Writer Eric Umansky goes into extensive detail--relaying several anecdotes directly from journalists who attempted to cover such incidents--regarding mainstream network and newspaper distate for negative coverage of the war.

One British reporter that Umansky spoke to discussed an unnamed show that passed on his story of secret CIA prisoner transfers, telling the reporter that they preferred items with "somebody who's innocent."

Excerpts from the article, available in full here, follow.

Carlotta Gall was curious. It was early December 2002, and Gall, the Afghanistan correspondent for The New York Times, had just seen a press release from the U.S. military announcing the death of a prisoner at its Bagram Air Base. Soon thereafter the military issued a second release about another detainee death at Bagram. “The fact that two had died within weeks of each other raised alarm bells,” recalls Gall. "I just wanted to know more. And I came up against a blank wall. The military wouldn’t release their names; they wouldn’t say where they released the bodies."

She visited Khost and left empty-handed, but a few weeks later, she got another tip and traveled back. The body of one of the detainees had been returned, a young taxi driver known as Dilawar. Gall met with Dilawar’s family, and his brother handed Gall a death certificate, written in English, that the military had issued. "It said, 'homicide,' and I remember gasping and saying, 'Oh, my God, they killed him,'" says Gall. "I hadn’t really been thinking that before."
Gall filed a story, on February 5, 2003, about the deaths of Dilawar and another detainee.

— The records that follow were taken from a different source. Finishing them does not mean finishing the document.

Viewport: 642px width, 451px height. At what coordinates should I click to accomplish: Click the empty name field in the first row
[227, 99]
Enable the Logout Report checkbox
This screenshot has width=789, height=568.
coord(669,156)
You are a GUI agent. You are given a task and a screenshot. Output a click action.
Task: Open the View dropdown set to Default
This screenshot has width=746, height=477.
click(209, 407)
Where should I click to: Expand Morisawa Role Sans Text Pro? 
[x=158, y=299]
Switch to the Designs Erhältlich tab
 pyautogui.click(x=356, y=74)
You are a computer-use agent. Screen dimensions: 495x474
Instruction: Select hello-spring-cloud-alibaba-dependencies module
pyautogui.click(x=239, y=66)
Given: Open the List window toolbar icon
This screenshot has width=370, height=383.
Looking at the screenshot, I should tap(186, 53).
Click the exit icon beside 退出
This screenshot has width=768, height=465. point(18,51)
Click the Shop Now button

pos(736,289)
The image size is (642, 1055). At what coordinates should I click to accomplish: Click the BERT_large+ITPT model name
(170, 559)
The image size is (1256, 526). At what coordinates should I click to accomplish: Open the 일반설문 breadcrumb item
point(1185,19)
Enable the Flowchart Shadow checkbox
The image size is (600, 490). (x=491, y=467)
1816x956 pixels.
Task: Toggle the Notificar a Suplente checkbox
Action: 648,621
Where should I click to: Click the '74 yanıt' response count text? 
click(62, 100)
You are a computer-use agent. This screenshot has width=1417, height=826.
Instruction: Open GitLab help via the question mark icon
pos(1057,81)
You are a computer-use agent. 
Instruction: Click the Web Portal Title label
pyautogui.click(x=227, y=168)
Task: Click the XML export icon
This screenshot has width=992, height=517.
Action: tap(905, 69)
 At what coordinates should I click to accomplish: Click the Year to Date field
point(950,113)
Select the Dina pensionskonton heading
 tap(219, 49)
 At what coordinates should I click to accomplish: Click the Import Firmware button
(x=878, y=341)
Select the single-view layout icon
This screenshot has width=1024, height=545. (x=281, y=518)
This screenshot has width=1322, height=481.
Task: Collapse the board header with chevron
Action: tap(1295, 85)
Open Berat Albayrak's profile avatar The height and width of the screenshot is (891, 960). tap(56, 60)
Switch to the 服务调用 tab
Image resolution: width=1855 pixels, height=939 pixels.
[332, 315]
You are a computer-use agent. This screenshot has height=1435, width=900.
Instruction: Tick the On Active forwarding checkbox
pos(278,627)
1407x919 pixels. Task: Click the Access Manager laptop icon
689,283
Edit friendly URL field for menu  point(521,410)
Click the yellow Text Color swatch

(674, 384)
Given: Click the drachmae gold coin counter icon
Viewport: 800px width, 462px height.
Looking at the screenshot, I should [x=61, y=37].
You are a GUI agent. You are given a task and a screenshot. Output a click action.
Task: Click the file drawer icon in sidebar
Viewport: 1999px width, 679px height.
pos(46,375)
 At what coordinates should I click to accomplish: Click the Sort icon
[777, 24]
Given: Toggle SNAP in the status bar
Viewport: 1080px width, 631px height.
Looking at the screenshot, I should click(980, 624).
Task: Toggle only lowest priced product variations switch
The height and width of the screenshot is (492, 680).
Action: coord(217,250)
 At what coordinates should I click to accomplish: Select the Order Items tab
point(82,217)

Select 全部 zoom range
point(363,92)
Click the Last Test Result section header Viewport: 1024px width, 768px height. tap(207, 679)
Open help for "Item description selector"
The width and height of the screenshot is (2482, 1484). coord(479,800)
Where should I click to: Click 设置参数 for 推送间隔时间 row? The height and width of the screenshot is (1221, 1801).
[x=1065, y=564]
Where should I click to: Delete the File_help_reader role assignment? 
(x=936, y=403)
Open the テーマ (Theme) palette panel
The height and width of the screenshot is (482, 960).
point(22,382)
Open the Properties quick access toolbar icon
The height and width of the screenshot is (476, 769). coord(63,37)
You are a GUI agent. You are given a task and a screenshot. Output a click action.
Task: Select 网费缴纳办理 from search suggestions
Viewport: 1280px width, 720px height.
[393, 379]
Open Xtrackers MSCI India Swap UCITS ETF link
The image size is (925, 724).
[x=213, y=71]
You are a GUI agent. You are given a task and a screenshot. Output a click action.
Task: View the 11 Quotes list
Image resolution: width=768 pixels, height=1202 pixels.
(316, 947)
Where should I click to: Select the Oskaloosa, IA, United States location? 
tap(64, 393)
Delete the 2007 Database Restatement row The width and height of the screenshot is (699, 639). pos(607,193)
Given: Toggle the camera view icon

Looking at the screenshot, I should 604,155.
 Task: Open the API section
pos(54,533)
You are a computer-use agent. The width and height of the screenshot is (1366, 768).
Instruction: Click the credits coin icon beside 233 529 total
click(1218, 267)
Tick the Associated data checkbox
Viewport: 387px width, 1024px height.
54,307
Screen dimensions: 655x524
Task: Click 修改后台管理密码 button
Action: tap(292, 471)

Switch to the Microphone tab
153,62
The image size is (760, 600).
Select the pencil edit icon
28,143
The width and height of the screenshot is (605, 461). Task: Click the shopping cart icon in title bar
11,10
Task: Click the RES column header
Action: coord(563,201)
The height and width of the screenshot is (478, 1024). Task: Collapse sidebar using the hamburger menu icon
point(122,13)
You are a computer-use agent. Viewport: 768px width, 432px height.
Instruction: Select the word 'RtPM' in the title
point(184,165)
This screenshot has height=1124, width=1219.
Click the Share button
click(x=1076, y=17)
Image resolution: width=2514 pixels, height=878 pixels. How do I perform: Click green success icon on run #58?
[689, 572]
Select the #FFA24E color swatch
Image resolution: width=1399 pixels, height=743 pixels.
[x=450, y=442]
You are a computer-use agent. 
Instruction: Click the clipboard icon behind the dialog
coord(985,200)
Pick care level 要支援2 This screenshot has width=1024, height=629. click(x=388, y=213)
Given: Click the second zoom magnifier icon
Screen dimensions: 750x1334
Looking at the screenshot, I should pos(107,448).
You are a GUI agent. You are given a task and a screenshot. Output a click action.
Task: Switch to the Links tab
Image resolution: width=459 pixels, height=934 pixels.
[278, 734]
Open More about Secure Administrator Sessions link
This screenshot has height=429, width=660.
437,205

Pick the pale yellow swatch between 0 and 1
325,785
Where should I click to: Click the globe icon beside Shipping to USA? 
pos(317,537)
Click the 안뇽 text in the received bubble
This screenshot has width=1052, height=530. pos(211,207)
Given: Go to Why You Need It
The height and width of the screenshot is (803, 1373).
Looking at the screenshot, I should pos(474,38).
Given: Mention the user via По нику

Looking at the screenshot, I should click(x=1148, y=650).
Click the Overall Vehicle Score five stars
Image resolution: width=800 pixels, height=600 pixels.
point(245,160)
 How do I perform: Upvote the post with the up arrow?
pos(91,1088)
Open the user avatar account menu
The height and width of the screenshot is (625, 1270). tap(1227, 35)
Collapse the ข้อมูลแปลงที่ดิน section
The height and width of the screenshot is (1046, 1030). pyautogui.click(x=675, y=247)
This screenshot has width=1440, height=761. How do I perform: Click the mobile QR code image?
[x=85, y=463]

It sat for a month, finally appearing two weeks before the U.S. invasion of Iraq. "I very rarely have to wait long for a story to run," says Gall. "If it’s an investigation, occasionally as long as a week."
...
"Compare Judy Miller’s WMD stories to Carlotta’s story," says Frantz. "On a scale of one to ten, Carlotta’s story was nailed down to ten. And if it had run on the front page, it would have sent a strong signal not just to the Bush administration but to other news organizations."